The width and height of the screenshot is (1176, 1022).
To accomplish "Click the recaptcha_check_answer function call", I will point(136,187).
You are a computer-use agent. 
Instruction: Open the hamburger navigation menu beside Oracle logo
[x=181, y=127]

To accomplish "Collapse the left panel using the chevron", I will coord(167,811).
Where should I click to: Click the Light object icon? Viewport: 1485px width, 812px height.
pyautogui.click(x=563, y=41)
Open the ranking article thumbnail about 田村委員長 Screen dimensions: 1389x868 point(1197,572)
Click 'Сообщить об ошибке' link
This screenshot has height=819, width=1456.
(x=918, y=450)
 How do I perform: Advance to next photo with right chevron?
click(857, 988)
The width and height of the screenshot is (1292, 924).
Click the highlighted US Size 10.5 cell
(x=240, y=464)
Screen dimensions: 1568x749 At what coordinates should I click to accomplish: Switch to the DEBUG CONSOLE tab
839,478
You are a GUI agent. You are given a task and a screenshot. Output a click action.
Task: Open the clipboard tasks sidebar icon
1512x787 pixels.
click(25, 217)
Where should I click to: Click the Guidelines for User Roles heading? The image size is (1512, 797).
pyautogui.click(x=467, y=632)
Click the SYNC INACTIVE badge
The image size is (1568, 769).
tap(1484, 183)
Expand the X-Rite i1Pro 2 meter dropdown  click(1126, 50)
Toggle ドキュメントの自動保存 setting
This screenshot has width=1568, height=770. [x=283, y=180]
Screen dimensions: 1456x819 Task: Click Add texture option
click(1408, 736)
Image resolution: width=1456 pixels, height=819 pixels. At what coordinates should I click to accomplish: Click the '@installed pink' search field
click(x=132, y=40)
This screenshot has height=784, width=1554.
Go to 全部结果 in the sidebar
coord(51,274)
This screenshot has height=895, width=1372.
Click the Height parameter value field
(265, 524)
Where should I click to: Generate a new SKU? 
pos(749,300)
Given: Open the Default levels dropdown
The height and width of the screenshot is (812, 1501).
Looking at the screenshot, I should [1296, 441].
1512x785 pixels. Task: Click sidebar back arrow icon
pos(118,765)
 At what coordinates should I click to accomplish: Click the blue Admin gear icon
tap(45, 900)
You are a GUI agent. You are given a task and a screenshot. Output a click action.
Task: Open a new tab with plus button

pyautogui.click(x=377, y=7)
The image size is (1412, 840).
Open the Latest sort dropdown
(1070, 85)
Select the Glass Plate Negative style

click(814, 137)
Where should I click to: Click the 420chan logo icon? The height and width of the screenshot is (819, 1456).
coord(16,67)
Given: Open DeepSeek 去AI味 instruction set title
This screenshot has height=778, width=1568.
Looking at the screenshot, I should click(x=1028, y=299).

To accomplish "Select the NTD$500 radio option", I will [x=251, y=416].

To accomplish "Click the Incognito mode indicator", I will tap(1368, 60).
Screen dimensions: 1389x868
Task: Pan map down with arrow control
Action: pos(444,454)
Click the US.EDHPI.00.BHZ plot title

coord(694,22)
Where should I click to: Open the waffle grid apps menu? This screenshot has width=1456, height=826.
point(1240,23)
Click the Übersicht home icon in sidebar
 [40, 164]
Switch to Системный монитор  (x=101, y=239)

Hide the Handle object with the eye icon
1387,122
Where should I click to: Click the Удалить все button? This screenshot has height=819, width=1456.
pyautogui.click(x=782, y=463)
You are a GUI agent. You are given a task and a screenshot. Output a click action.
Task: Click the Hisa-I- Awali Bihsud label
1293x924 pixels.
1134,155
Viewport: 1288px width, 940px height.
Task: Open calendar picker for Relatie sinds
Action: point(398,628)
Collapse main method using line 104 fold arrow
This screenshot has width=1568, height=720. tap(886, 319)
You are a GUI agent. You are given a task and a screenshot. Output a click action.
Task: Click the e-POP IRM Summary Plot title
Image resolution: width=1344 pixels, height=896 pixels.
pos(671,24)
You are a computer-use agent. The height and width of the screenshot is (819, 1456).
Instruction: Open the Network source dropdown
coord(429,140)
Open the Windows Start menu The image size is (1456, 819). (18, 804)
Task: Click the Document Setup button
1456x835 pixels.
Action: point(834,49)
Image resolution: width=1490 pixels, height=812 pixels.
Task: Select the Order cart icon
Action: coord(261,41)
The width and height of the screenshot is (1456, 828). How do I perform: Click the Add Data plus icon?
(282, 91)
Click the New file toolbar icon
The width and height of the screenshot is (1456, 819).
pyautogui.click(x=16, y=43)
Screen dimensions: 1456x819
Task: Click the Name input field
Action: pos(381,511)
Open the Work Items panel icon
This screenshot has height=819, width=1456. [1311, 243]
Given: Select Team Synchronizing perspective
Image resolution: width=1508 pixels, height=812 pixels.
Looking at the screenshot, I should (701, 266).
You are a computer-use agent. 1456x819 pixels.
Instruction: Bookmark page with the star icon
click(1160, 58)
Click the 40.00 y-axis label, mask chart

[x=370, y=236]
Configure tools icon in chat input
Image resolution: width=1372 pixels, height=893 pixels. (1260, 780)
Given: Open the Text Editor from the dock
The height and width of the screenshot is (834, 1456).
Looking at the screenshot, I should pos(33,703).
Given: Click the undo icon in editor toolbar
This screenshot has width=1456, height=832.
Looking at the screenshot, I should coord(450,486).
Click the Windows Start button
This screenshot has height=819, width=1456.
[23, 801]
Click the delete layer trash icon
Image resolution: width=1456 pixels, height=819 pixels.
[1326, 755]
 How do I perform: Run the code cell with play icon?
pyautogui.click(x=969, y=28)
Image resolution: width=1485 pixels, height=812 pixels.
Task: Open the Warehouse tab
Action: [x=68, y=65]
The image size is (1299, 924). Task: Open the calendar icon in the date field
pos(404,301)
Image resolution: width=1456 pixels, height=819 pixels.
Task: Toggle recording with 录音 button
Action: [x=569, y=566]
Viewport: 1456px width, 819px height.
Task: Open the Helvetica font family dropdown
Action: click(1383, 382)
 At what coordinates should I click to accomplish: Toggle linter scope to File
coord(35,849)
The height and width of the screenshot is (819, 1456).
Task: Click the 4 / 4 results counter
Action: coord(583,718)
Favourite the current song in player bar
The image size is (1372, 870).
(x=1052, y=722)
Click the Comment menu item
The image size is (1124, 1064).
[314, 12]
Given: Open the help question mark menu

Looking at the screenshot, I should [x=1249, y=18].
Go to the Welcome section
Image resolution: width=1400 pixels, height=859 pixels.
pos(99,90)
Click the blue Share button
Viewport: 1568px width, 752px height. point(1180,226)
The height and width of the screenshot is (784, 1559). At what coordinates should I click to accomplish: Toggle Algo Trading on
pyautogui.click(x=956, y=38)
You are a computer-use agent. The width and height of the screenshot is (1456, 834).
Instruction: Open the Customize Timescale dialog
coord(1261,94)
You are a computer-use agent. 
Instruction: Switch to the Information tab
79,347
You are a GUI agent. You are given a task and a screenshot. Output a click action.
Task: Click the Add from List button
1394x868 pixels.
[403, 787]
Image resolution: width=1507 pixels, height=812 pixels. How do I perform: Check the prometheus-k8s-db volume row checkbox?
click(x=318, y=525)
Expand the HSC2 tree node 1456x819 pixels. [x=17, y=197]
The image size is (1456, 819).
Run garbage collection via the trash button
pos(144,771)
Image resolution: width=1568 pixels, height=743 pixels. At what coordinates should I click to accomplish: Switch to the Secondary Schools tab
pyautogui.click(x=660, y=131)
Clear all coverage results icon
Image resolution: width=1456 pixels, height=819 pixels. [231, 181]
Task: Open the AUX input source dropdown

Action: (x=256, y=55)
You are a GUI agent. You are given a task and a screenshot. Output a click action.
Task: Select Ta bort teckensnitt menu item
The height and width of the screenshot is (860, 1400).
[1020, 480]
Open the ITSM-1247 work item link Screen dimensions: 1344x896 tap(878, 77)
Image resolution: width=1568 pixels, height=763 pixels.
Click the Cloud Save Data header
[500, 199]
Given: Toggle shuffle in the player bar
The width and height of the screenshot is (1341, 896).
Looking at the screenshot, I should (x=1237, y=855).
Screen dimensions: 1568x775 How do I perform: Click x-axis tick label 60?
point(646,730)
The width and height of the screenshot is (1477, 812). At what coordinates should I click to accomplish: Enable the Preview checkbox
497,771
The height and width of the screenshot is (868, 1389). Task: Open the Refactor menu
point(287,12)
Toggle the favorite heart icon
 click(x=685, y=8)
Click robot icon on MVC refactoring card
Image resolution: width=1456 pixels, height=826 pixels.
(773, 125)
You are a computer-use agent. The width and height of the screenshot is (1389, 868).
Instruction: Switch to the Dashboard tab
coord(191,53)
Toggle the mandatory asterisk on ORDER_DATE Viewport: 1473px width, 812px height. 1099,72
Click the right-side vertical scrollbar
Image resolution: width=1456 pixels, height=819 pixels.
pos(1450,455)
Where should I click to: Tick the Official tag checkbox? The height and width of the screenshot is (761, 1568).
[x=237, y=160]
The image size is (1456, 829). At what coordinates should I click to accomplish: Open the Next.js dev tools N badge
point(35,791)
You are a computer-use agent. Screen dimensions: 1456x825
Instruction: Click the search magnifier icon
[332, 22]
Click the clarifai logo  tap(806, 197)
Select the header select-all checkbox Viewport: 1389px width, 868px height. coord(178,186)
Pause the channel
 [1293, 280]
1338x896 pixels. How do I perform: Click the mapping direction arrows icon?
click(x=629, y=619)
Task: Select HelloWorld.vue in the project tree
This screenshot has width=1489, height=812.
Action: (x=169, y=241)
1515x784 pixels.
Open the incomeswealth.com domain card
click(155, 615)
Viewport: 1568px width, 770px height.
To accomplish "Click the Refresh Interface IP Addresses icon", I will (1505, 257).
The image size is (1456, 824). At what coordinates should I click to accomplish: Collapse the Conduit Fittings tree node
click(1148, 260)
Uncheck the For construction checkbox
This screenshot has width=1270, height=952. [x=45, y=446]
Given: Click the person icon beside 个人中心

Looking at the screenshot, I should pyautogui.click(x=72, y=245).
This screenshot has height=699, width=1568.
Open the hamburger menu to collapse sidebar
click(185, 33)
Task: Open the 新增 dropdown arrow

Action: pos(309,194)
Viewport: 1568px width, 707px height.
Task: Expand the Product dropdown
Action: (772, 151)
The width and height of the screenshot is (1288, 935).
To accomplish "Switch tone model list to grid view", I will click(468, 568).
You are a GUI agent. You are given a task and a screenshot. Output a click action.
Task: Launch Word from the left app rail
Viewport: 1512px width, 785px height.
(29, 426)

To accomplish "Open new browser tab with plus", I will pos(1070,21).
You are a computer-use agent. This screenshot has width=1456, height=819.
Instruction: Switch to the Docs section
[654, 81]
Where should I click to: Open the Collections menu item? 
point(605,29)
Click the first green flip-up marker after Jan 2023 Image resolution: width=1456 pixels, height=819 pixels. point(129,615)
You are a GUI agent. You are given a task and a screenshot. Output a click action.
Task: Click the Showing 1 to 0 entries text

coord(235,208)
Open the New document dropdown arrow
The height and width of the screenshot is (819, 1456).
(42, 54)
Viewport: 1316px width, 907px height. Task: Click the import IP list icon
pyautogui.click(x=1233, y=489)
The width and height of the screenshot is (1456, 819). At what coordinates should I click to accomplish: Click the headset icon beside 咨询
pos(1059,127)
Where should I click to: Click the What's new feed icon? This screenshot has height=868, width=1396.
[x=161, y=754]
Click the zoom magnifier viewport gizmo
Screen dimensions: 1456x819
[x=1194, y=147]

**The task:** Where a line in the listing above includes the string "Start", copy that line.

**Task output:**
Open the Windows Start menu The image size is (1456, 819). (18, 804)
Click the Windows Start button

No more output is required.